Instructions to follow
Return every record below exactly as given, images excluded.

Input material
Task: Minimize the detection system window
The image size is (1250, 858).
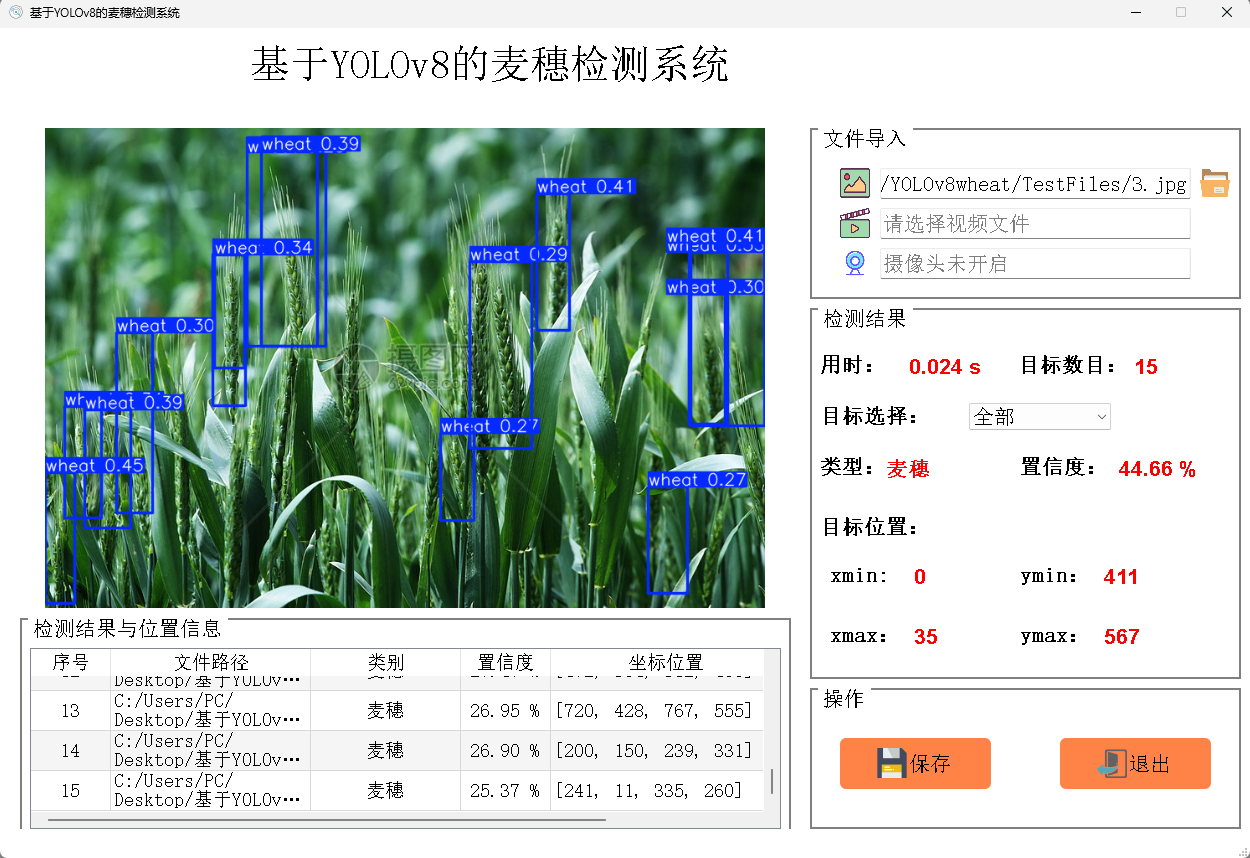Action: [1137, 12]
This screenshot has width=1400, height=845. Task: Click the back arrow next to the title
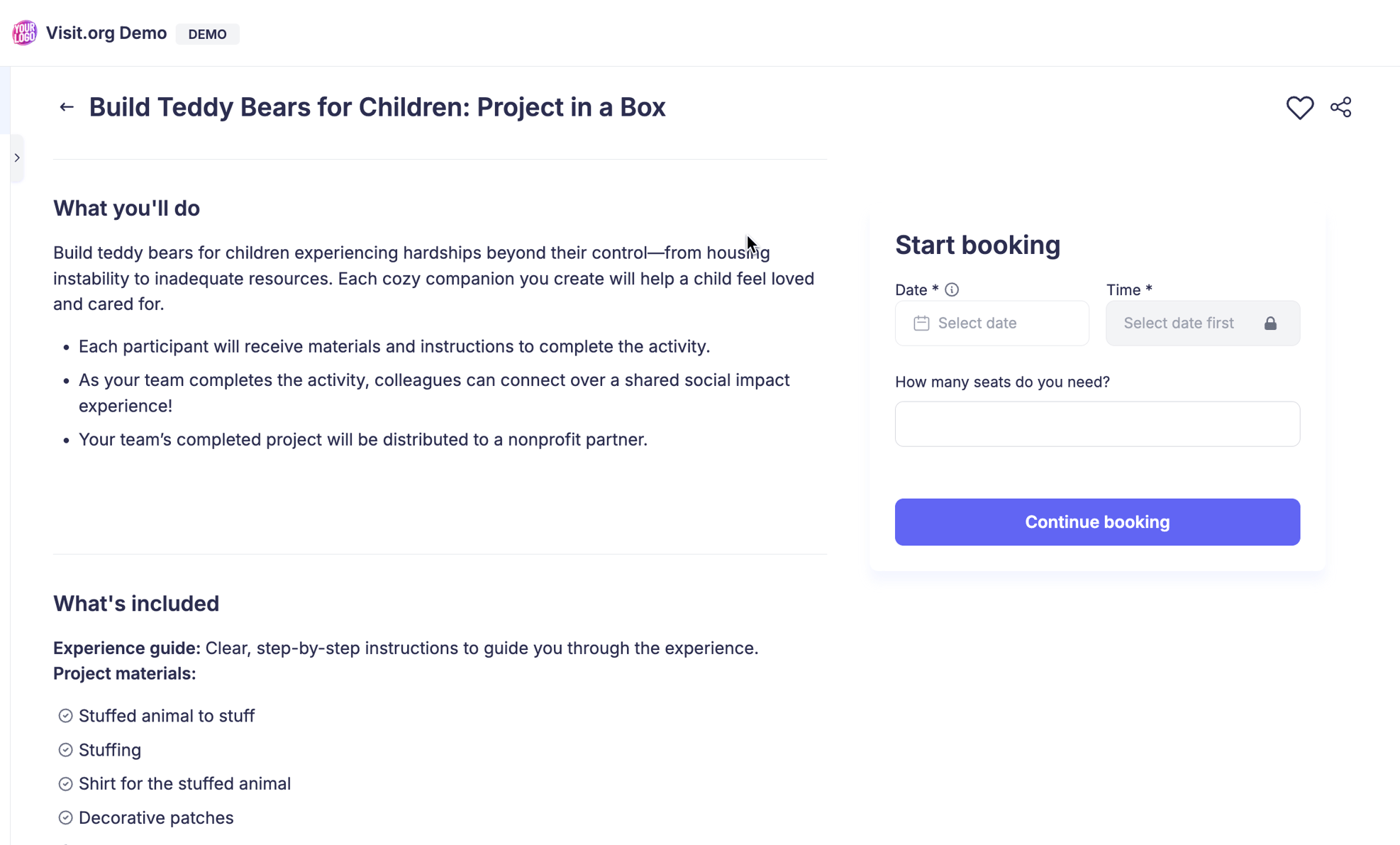pyautogui.click(x=66, y=106)
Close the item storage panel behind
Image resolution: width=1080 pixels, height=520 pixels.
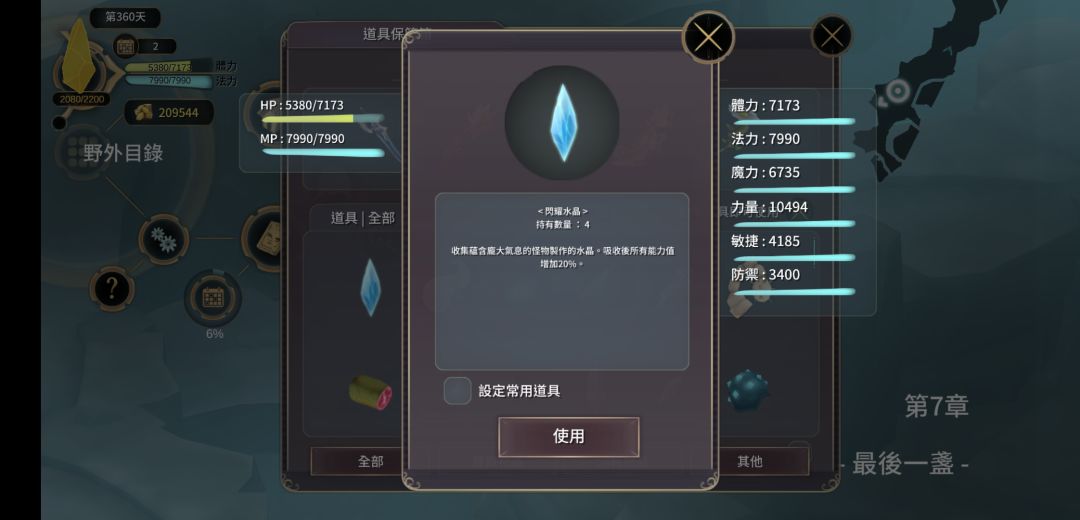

Result below
Task: Minimize the detection system window
The image size is (1250, 858).
Action: [1137, 12]
This screenshot has width=1400, height=845. Task: Click the back arrow next to the title
pyautogui.click(x=66, y=106)
Close the item storage panel behind
Image resolution: width=1080 pixels, height=520 pixels.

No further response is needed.